Complete the following:
1) In the forum thread on the "Refuge" challenge winner, what is the title of the winning entry?
2) From the forum thread on the "Refuge" challenge winner, write out the passage starting with "It is perfectly" and going on through "our next prompt.", putting "membership" in place of "subscription".

Document section:
# "Refuge" Challenge Winner



## Chesters Daughter (Feb 25, 2016)

It is perfectly fitting that the poet who trailblazed the way for our first blind poll secures the much deserved win for same. Kindly join us in putting our hands together to congratulate *Phil Istine *for his winning entry, *Panic Room*.

In addition to receiving this month's Laureate, as well as a one month gratis FoWF subscription, Phil has the coveted honor of selecting our next prompt.


For those who may be wondering, the blind poll will remain a permanent fixture henceforth. Our sincere thanks to Phil once again for getting the ball rolling.



Abundant kudos for a truly deserved win, Phil. Your piece is perfectly balanced in both content and form, and is heartbreakingly moving. Well done, love!


----------



## Firemajic (Feb 25, 2016)

Congratulations Phil... Your poem was chilling, and all that trauma viewed through the eyes of a terrified child... was heartbreaking.. Sublime work... Thank you..


----------



## Darkkin (Feb 25, 2016)

Kudos, Phil.  You had my vote!


----------



## aj47 (Feb 25, 2016)

Mine, too!  Well done!


----------



## rcallaci (Feb 25, 2016)

good job phil- congrats


----------



## PrinzeCharming (Feb 25, 2016)

Congratulations, Phil. I thought the same thing - fitting, and well-deserved. I am pleased to see everyone received at least a vote. I would like to see this practiced again for the future competitions. Great job, everyone. This was tough, but you all delivered well.


----------



## Phil Istine (Feb 25, 2016)

Thank you all.  I had a gut feeling that I achieved a decent balance with this poem, but I didn't expect it to receive the most votes.
Evoking feelings can be a tricky one. When writing scenes from my own life, it tends to be powerfully charged - but it's not so easy to know if I am facilitating similar feelings within a reader.


----------



## am_hammy (Feb 25, 2016)

Super happy for you! You definitely deserved this win! Congratulations! ^_^


----------



## escorial (Feb 25, 2016)

Well done


----------



## Gumby (Feb 26, 2016)

Congratulations, Phil! Well done.


----------



## PiP (Feb 26, 2016)

Congratulations, Phil! A well deserved win


----------



## jenthepen (Feb 26, 2016)

You expressed some deep emotions perfectly in your poem, Phil. A well deserved win. Congratulations.


----------



## midnightpoet (Feb 26, 2016)

Great poem, Phil.  Tough competition, I noticed all the poems got a vote - I don't think this always happens.

Tony


----------



## Nellie (Feb 26, 2016)

Well done, Phil! Congratulations.


----------



## Glyax (Feb 26, 2016)

Congrats!!!!!!


----------



## ned (Feb 27, 2016)

.
salutations
Ned


----------



## inkwellness (Mar 1, 2016)

Great job Phil!!!


----------

Given data:
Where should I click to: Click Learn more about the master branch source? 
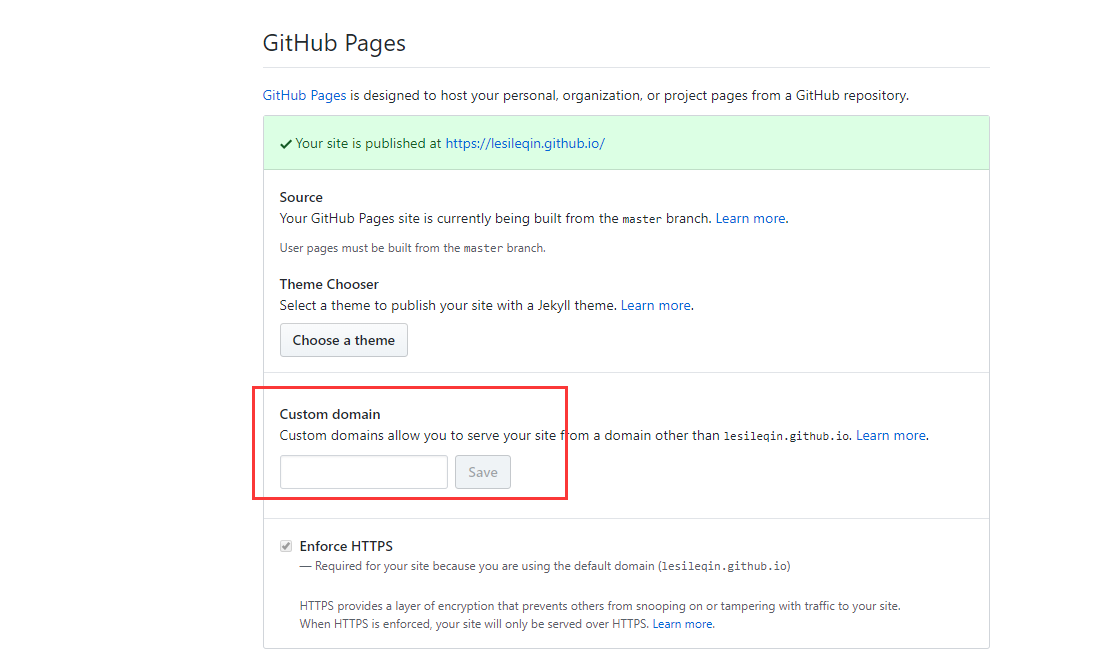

Problem solutions:
1) Panic Room

2)
It is perfectly fitting that the poet who trailblazed the way for our first blind poll secures the much deserved win for same. Kindly join us in putting our hands together to congratulate *Phil Istine *for his winning entry, *Panic Room*.

In addition to receiving this month's Laureate, as well as a one month gratis FoWF membership, Phil has the coveted honor of selecting our next prompt.